Does it annoy you when someone likes to tell you how you feel/are?
E.g. No you don't have a headache. I have a headache or no of course it isn't a sickness bug, you're fine while you're being sick.

They always have to be the worst and if they are ever questioned you are accused 'bullying' them and not caring.

How would you handle this type of bastard behaviour?

Simsim1 Sat 02-Nov-13 21:00:53

We once had dh's cousin staying over moaning about her period pains and that she didn't fancy any dinner, whilst I was in the early stages of labour.

gemmal88 Sat 02-Nov-13 21:57:15

I had a conversation with my aunt today telling her about my jaunt to hospital due to hypermesis this week and had a moan about feeling rubbish. This was countered with her hangover and how hypermesis wouldn't be a patch on that.

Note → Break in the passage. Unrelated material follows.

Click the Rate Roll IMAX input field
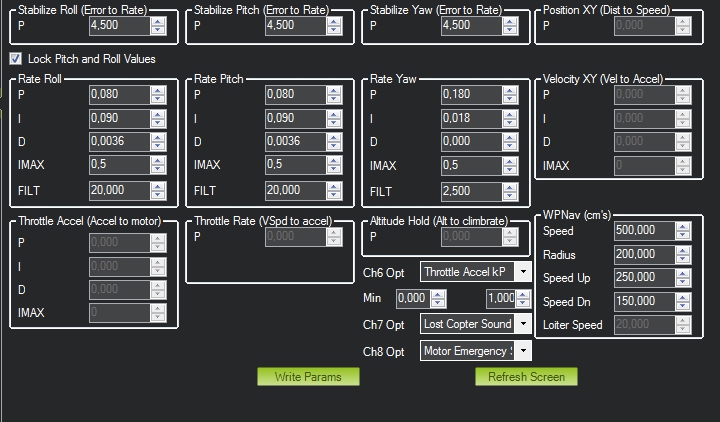720x422 pixels. pos(119,166)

I made my excuses and got off the phone. hmm

PacificDogwood Sat 02-Nov-13 22:05:40

I knew a person who got very upset and annoyed when various HCPs started appearing at their house in regular intervals and it was not about them, but their spouse who was dying of a brain tumour.
Nobody knew how to deal with this person who of course deserved sympathy and support during the time their spouse was dying, but it was hard to stay sympathetic at the increasingly absurd attempts at trying to 'trump' every symptom the dying person had.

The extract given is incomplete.